The oldest independent school of music in the United States, NEC was founded in 1867 by Eben Tourjee. Its curriculum is remarkable for its wide range of styles and traditions. On the college level, it features training in classical, jazz, Contemporary Improvisation, world and early music. Through its Preparatory School, School of Continuing Education, and Community Collaboration Programs, it provides training and performance opportunities for children, pre-college students, adults, and seniors. Through its outreach projects, it allows young musicians to engage with non-traditional audiences in schools, hospitals, and nursing homes—thereby bringing pleasure to new listeners and enlarging the universe for classical music and jazz.

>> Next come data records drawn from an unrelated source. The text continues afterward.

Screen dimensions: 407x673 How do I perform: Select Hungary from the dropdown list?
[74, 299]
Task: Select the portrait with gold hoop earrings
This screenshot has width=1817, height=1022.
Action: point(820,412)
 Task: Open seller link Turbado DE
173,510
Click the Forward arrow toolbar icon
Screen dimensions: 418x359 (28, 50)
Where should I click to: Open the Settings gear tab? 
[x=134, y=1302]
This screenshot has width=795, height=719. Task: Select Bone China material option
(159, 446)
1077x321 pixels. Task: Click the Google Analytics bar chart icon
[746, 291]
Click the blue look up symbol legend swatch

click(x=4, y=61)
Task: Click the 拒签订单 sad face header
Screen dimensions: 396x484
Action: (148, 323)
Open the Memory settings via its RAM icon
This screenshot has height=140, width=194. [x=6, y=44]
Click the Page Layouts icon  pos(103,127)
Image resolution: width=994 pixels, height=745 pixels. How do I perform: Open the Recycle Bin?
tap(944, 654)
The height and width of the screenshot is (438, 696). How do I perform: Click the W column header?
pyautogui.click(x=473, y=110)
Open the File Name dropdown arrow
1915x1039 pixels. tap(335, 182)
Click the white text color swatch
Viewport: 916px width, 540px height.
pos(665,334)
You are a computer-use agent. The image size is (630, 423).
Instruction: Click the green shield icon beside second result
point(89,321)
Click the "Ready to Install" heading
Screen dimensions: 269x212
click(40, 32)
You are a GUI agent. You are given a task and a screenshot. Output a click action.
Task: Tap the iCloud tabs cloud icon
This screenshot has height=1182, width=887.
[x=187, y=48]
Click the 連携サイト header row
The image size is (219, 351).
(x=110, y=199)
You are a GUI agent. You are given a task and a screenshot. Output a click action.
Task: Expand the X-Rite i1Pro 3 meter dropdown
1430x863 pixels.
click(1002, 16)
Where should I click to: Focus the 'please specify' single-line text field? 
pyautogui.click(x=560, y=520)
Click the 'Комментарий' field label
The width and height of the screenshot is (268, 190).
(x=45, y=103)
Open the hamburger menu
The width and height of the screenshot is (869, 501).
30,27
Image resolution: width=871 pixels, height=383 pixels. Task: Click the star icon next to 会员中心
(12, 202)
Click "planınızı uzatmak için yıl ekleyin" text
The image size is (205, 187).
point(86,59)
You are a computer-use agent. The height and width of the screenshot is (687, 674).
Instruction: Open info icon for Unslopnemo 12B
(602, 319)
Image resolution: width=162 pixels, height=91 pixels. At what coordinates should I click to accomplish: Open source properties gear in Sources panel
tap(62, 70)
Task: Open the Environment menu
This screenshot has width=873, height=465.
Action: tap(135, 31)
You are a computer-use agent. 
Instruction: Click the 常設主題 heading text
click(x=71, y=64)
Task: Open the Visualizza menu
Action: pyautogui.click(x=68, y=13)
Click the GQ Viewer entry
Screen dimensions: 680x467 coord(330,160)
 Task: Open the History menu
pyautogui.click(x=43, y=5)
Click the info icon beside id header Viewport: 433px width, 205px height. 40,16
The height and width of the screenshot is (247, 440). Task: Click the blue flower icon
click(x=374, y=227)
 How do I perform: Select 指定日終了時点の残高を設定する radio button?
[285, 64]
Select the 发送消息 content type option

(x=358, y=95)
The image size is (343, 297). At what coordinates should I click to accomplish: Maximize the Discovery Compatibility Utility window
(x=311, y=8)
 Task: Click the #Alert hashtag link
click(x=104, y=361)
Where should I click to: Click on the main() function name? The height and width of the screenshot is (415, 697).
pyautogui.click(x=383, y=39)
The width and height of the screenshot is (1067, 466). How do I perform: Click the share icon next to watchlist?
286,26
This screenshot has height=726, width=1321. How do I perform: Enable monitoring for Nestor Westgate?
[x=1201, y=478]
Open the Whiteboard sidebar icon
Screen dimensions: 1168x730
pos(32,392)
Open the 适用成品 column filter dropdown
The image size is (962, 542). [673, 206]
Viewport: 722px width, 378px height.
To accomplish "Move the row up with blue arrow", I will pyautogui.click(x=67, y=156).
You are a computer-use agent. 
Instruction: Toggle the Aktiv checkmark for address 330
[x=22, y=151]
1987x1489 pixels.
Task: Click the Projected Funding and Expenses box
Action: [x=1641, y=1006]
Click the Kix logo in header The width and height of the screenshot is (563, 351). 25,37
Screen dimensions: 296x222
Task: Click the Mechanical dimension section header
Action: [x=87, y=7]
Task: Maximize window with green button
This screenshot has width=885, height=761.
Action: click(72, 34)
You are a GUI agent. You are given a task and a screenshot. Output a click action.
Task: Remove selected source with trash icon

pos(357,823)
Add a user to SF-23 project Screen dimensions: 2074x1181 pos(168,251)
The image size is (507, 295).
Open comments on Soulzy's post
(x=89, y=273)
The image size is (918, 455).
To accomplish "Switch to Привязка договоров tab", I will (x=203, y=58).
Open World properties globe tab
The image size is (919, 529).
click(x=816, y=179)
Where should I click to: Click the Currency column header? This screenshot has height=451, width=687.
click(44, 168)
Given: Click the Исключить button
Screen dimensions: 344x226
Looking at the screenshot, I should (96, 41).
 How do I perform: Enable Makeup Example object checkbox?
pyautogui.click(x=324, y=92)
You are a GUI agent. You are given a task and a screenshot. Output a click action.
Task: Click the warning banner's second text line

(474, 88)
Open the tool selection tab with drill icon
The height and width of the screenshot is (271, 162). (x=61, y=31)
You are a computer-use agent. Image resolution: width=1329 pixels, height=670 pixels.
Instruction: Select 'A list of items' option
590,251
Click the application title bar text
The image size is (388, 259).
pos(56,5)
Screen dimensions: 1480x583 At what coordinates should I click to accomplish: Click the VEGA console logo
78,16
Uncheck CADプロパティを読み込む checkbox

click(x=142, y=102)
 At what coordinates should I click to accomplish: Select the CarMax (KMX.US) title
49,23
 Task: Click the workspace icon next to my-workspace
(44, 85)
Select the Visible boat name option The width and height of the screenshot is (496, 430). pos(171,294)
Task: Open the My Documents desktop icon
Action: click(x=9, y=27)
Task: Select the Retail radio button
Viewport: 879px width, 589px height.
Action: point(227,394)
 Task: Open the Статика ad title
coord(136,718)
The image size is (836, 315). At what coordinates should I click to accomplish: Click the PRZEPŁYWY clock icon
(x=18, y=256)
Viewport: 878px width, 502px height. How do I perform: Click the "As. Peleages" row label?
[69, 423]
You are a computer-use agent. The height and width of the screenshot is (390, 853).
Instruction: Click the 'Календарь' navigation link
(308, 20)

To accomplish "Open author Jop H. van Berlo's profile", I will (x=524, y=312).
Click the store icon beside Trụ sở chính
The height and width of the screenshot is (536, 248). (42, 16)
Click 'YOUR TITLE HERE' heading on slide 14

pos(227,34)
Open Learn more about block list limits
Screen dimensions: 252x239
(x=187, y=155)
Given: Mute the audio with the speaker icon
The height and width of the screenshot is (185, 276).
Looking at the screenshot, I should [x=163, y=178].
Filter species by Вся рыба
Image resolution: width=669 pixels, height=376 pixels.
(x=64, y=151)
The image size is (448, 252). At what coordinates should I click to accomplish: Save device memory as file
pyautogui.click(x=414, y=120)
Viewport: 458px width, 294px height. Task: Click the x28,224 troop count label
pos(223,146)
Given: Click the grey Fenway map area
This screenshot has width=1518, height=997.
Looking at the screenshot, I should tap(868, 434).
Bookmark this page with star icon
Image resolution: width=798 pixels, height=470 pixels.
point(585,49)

NEC presents more than 600 free concerts each year, many of them in Jordan Hall, its world- renowned, 100-year old, beautifully restored concert hall. These programs range from solo recitals to chamber music to orchestral programs to jazz and opera scenes. Every year, NEC’s opera studies department also presents two fully staged opera productions at the Cutler Majestic Theatre in Boston.
NEC is co-founder and educational partner of “From the Top,” a weekly radio program that celebrates outstanding young classical musicians from the entire country. With its broadcast home in Jordan Hall, the show is now carried by more than two hundred stations throughout the United States.